Reproduce the data below verbatim, leaving out the pictures.

◆ ◆ ◆

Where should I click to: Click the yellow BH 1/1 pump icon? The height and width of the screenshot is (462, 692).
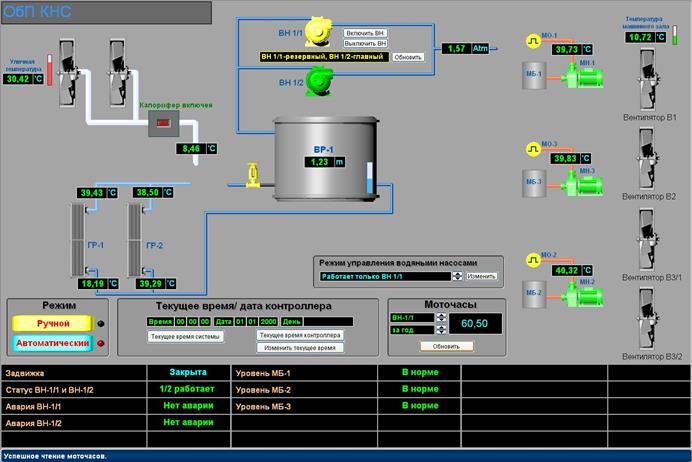pyautogui.click(x=320, y=33)
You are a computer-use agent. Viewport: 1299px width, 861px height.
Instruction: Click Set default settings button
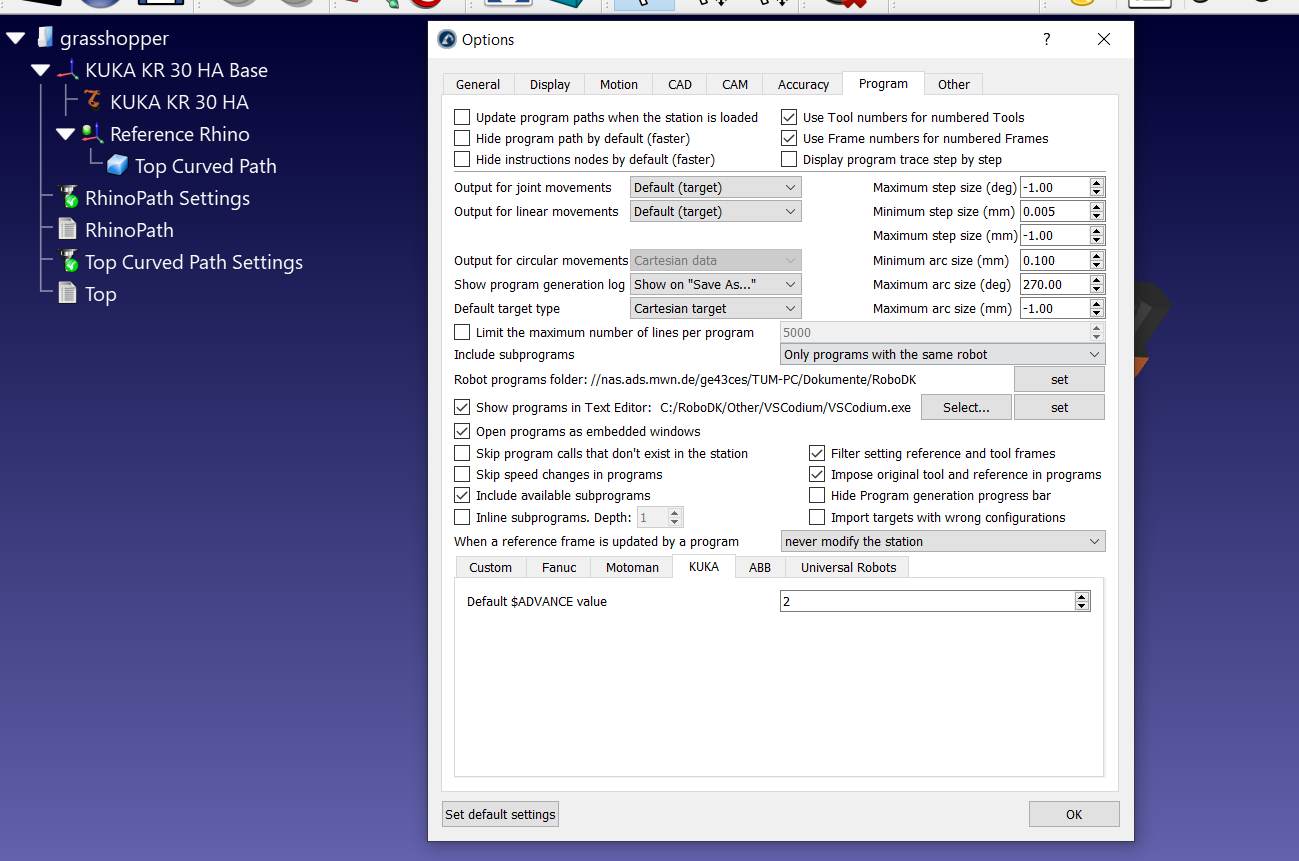[x=500, y=815]
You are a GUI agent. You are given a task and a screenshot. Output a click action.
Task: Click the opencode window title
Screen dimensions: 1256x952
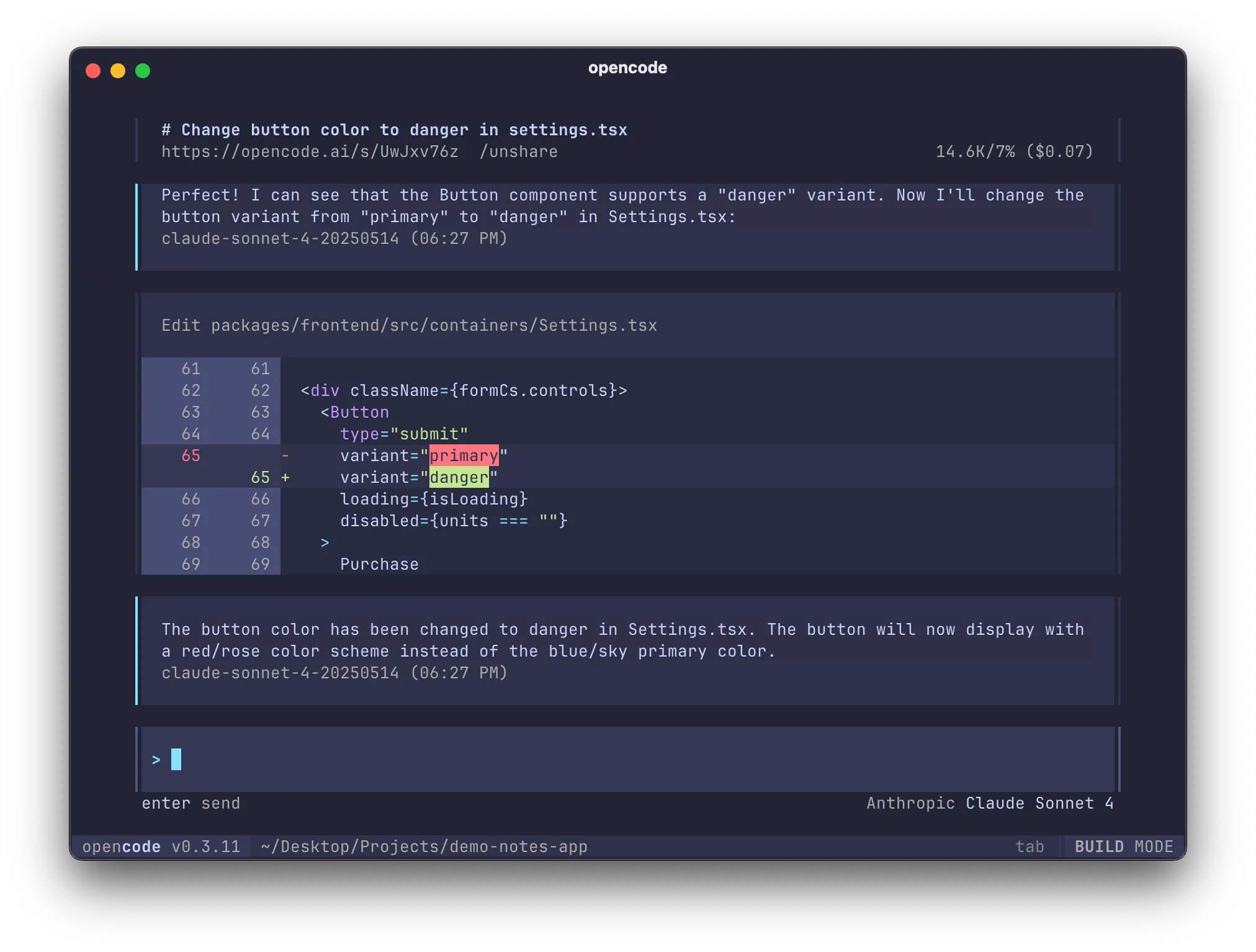point(627,68)
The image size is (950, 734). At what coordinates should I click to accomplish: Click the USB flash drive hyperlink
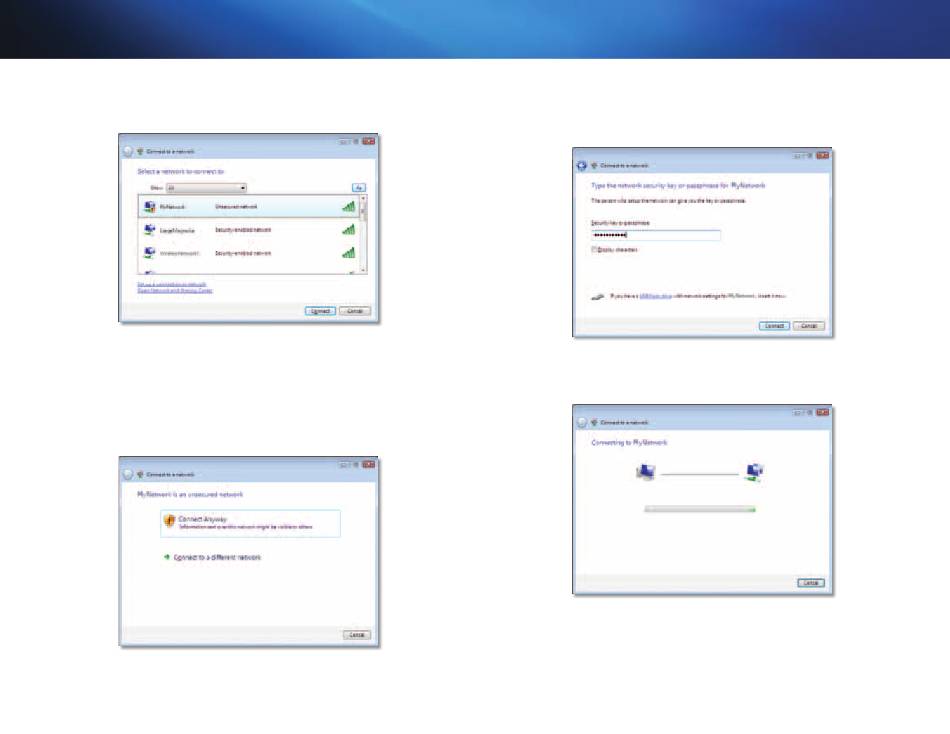click(651, 297)
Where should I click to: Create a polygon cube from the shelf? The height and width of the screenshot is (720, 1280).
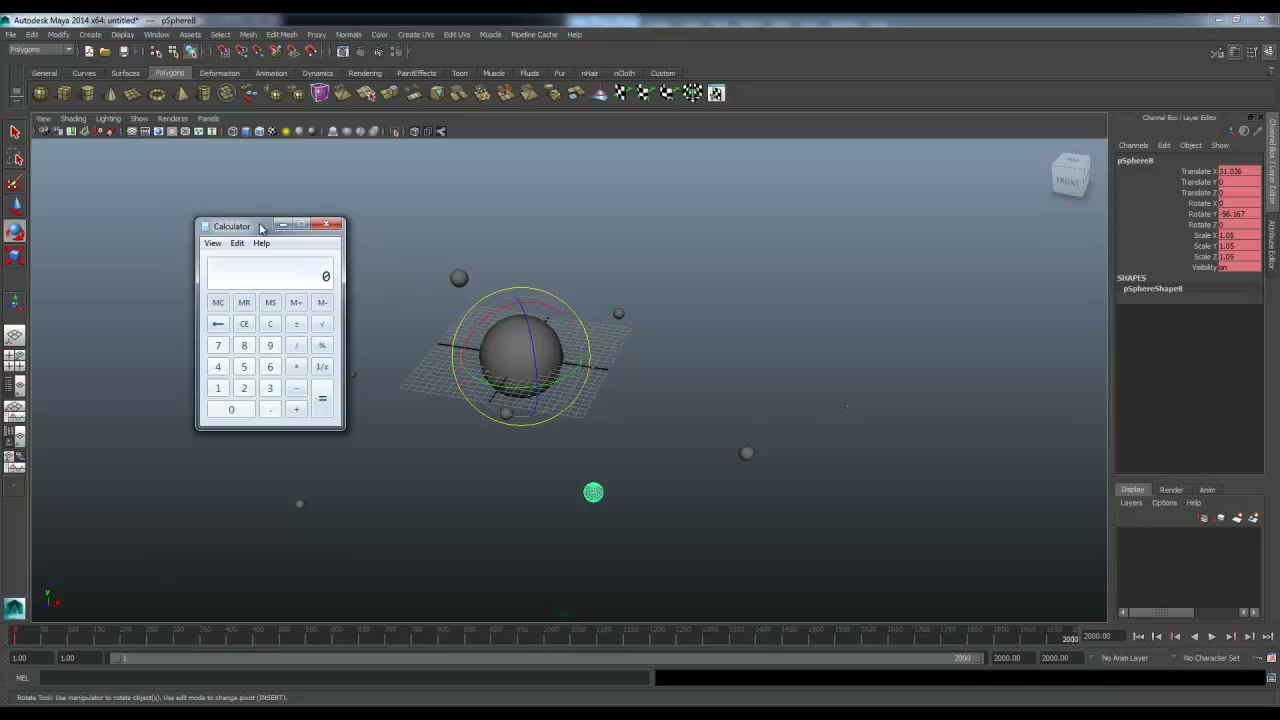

◆ ◆ ◆

The result:
Where should I click to: Click the yellow BH 1/1 pump icon? The height and width of the screenshot is (462, 692).
pyautogui.click(x=320, y=33)
You are a computer-use agent. Viewport: 1299px width, 861px height.
Instruction: Click Set default settings button
[x=500, y=815]
You are a GUI agent. You are given a task and a screenshot. Output a click action.
Task: Click the opencode window title
Screen dimensions: 1256x952
point(627,68)
The image size is (950, 734). At what coordinates should I click to accomplish: Click the USB flash drive hyperlink
click(651, 297)
Where should I click to: Create a polygon cube from the shelf? The height and width of the screenshot is (720, 1280).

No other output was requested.